If one coil or cylinder consistently shows noticeably lower kV than the others at the same RPM, that can indicate a weak coil, internal breakdown, or another issue in that cylinder’s secondary path (lead, plug, or plug gap) .or just compare reading to a good known coil
“Breaking down under load” question
A coil that is breaking down only when cylinder pressure is high (heavy acceleration, heavy load, high RPM) will usually produce less usable secondary voltage and may misfire, which often shows up as lower kV on a running ignition tester compared with a healthy coil.
However, if you only check at idle or low load, the coil might still look “okay,” so it is important to compare readings at higher RPM or under as much load as is safely practical for the test.
As we know a weak or breaking-down coil will generally show lower output
An oscilloscope can show the coil output on a lawn mower, but you must connect and set it up correctly for high‑voltage ignition signals.
What the scope can show
On a lawn mower with a magneto/ignition coil, the scope can display the primary voltage waveform (low‑voltage side) and, with the right pickup, the secondary spark waveform that reflects coil output and firing behavior.
From the waveform you can see if the coil is firing consistently, if the spark duration is normal, and sometimes spot issues like shorted turns or insulation breakdown inside the coil.
How it is typically connected
For primary side: connect the scope across the coil’s primary (kill/trigger lead to ground) to view the low‑voltage pulse that drives the coil; this is within a safe voltage range for most scopes.
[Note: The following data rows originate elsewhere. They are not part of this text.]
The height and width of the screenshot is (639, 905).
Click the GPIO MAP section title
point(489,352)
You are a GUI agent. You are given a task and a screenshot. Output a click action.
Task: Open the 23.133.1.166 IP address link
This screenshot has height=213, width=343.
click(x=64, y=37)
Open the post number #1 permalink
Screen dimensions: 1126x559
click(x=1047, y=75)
For secondary side: you do not connect the probe directly to the spark plug lead; instead you use an inductive or capacitive pickup (few turns of wire wrapped around the plug lead or a dedicated clip‑on HV probe) so the scope sees only a small, safe sample of the kV pulse.
Practical tips and cautions
Always use a ×10 probe and a non‑contact pickup for the spark lead to protect the scope from tens of kilovolts.
If you are mainly diagnosing “does it spark and is the coil good,” an inline spark tester or basic coil tester is simpler; the oscilloscope becomes really useful when you want to study the exact ignition pattern or compare a suspect coil to a known‑good one.
Cheers
Max.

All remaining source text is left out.